Dickens in Corea

di Franco Cattaneo

Bisogna riconoscere che neppure Charles Dickens, l’apostolo sociale che ha raccontato le piaghe della rivoluzione industriale nell’Inghilterra dell’800, era arrivato a tanto. La visita di Matteo Salvini nella Corea del Nord ha svelato un lato inedito del rude padano che guida la Lega.

Bisogna riconoscere che neppure Charles Dickens, l’apostolo sociale che ha raccontato le piaghe della rivoluzione industriale nell’Inghilterra dell’800, era arrivato a tanto.

La visita di Matteo Salvini nella Corea del Nord ha svelato un lato inedito del rude padano che guida la Lega: la pietas verso l’infanzia nordcoreana e un approccio tardo sovietico nell’analisi sociologica.

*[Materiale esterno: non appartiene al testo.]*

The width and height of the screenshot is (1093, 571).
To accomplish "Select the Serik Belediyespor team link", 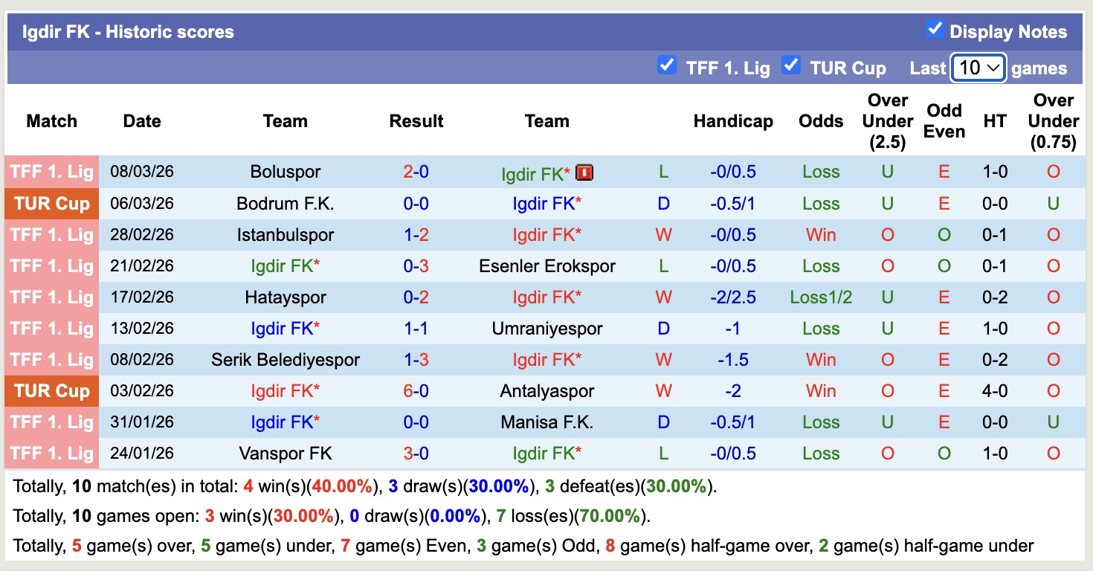I will (x=286, y=360).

Sorvoliamo sul tutor della delegazione, il senatore di Forza Italia Antonio Razzi, un simpatico accidente delle cronache politiche. Ma Salvini no, è un virile guastatore che va preso sul serio. In quel Paese, che per giudizio unanime è uno dei più feroci regimi al mondo, il nostro buon Salvini, con una lacrima sul viso, ha ritrovato uno splendido senso di comunità: «Ho visto tantissimi bambini che giocano in strada e non con la playstation».

Accidenti che folgorazione, che pennellata d’autore: in questa gigantesca caserma devota al caro leader ci sono oasi pedagogiche di ascendenza oxfordiana calcate da infanti felici di vivere in una «specie di Svizzera» (copyright Razzi). Poi, visto che doveva prenotare il rientro in Italia, Salvini ha precisato che non scambierebbe la propria vita con quella dei nordcoreani ma che, se proprio vogliamo essere pignoli quanto a libertà di stampa, non è che noi italiani possiamo dar lezioni viste le lodi quotidiane a Renzi.

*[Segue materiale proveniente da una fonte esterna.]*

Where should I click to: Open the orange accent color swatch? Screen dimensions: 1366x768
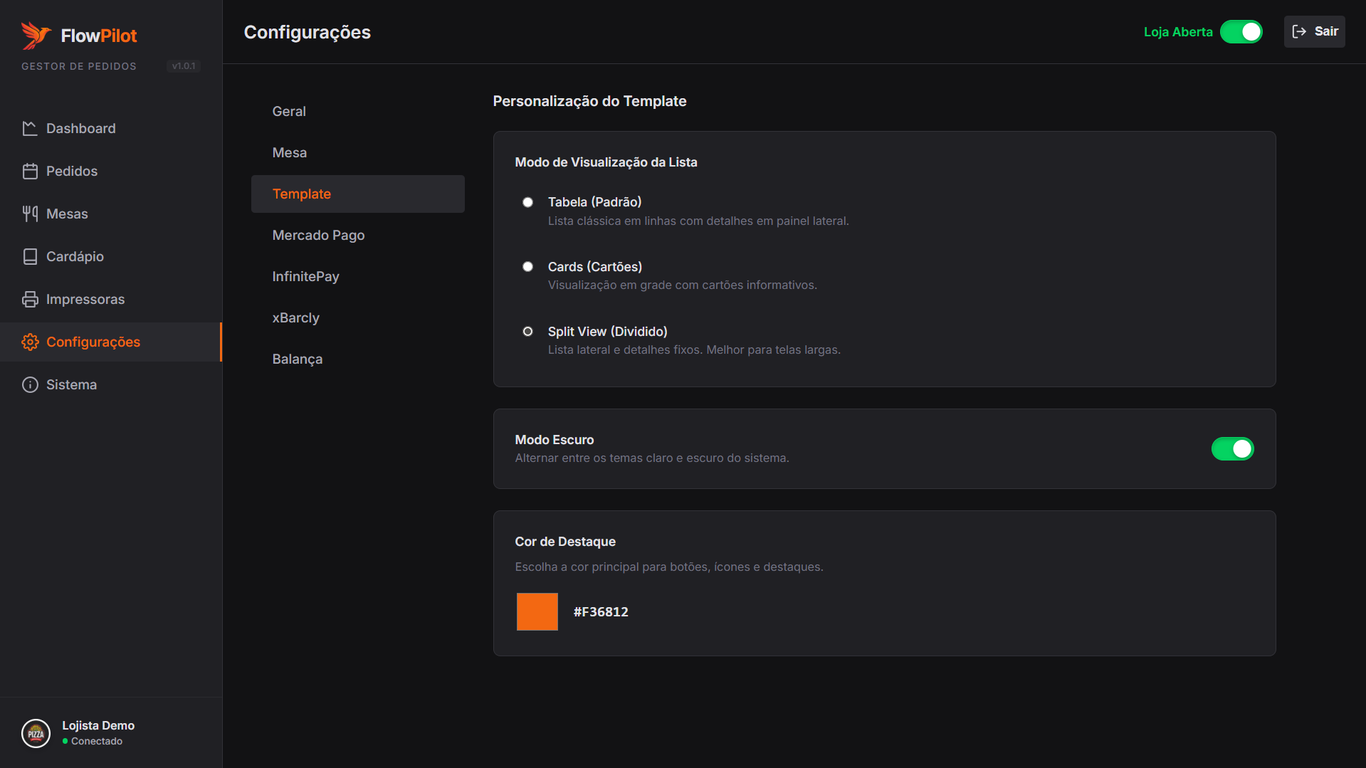coord(537,611)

Ecco, se invece di Renzi, il caro compagno Salvini avesse detto il dittatore nordcoreano Kim Jong-un, saremmo qui a ricordare la prematura scomparsa del padano fattosi pontiere con Pyongyang. Il suo problema sono le cattive compagnie: in Europa con Marine Le Pen, altrove con Cina e Russia, il parterre de roi dei sinceri democratici.